## Things to do:
A – In the wage subsidy text, how much can an employer receive for an employee working 20 hours or more per week?
B – Please list every active step the wage subsidy text gives as a way a business might mitigate the impact of COVID-19.
C – Carry on the COVID-19 wage subsidy text from its final sentence.

## Passage:
════════════════

COVID-19 Government Support

Covid-19 Wage Subsidy - Feel free to read the FAQ Document below

The Government has stepped up to assist employees by providing a wage subsidy scheme for which all employers can apply. Provided they meet certain conditions, employers can receive $585.80 for employees working 20 hours or more per week, and $350.00 for employees working less than 20 hours per week, paid as a lump sum covering 12 weeks per employee.

Since its announcement, the scheme has gone through several iterations. Broadly though, these key criteria have remained constant:

  1. Your business must have experienced a minimum 30% decline in actual or predicted revenue over the period of a month when compared with the same month last year (note changes for new and high growth businesses), and that decline is related to COVID-19;
  2. Your business must have taken active steps to mitigate the impact of COVID-19 (including but not limited to engaging with your bank, drawing on your cash reserves as appropriate, making an insurance claim and most likely talking to your accountant!); and
  3. You must make best efforts to retain employees and pay them a minimum of 80% of their normal income for the subsidised period.

I stress though this may not be the best option as an employer to take. Weigh up the additional costs of paying your employees (ACC, Holiday Pay, Kiwisaver) and make sure you make the best decisions to keep your business running in the long term. Also note that you can apply for this as a Shareholder Employee, Contractor or self employed. Even if you only have part time Self Employed work you can apply even if your employer in another job has applied for you.

════════════════

## Dataset:
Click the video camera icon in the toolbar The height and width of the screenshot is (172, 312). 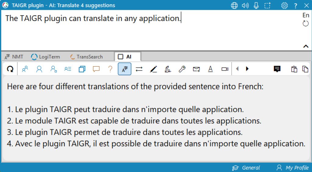(x=225, y=69)
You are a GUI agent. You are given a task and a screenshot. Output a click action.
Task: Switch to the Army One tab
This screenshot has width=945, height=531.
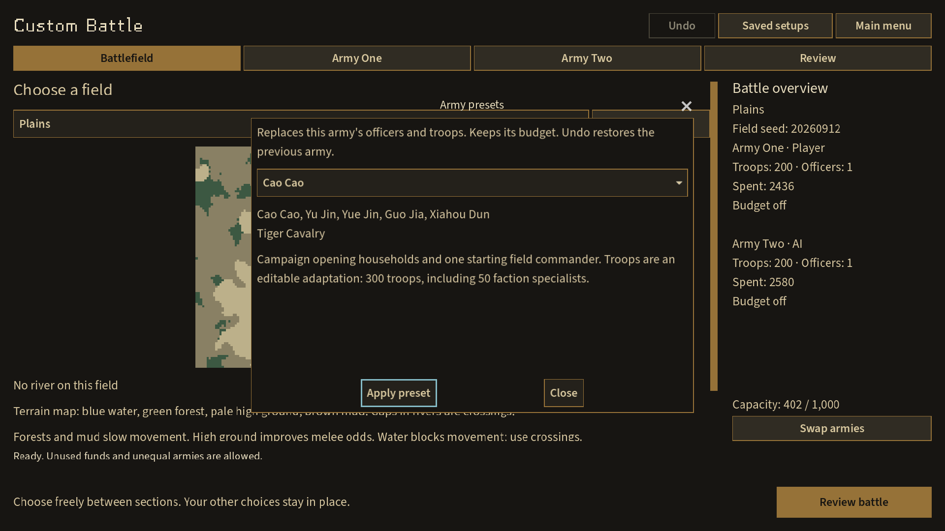357,58
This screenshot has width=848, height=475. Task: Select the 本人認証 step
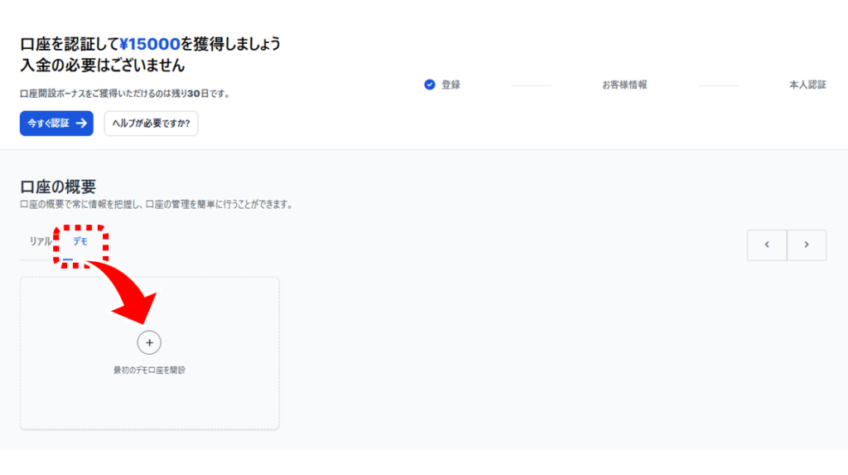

════════════════

## Answers to each task:
A – $585.80

B –
Engaging with your bank
Drawing on your cash reserves as appropriate
Making an insurance claim
Talking to your accountant

C –
Also important to know that your normal employer obligations still apply. Kelly from ThinkHR has put a lot of this together and has been awesome in regards to advising people about the correct procedure and policies to have when going through the wage subsidy.

Loss Carry Back Scheme

The Government recently released the details ona Loss Carry Back Scheme (as well as loosening the shareholder continuity requirement to carry forward losses).

In basic terms if you made $100,000 profit in a company in 2019 you would have paid $28,000 in tax. Fast forward to 2020 and somehow it hasn't been your year and you make a $100,000 loss. Then you can use that to offset prior profits and get your $28,000 paid for 2019 refunded. For COVID the effect has been in March 2020 onwards. So likely this won't effect your 2020 year hugely. This means this scheme is used by forecasting 2021 to be a loss and try get some of your 2020 tax refunded to cover the short term cashflow issues.

As long term options these are great. Hopefully they pass this into law for the future. I strongly suggest you tread very carefully in using it by estimating a loss for 2021. UOMI rates are at 8.35% and payment penalties can lift the rate up to well over 10%. Then you have the added complication of estimation which can cause penalties on shortfalls of 20% to 150% (fraudulent estimations). Now these numbers are not confirmed as we haven't had confirmation on any cost other than UOMI however please talk to your accountant and lender to decide whether you take this approach. Other options will be available to you.

Writing off Interest and Penalties

This has been widely spread as being automatic. The answer is no. The commissioner has the ability to should you be late for a payment to write off interest and penalties if you meet the following criteria:

  • Tax payer has tax that is due after 14 February 2020
  • Tax payers ability to pay by the due date has been "significantly" affected by COVID-19
  • Tax Payer will be expected to contact the Commissioner as soon as practicable to request relief and will also be required to pay the outstanding tax as soon as possible.

If you are like me and worry about the word "significanly" and what that really means in a year where our tax take will be low then we also have options. It comes true that cash is king. You may not be able to pay your taxes now in fear of running out and going out of business.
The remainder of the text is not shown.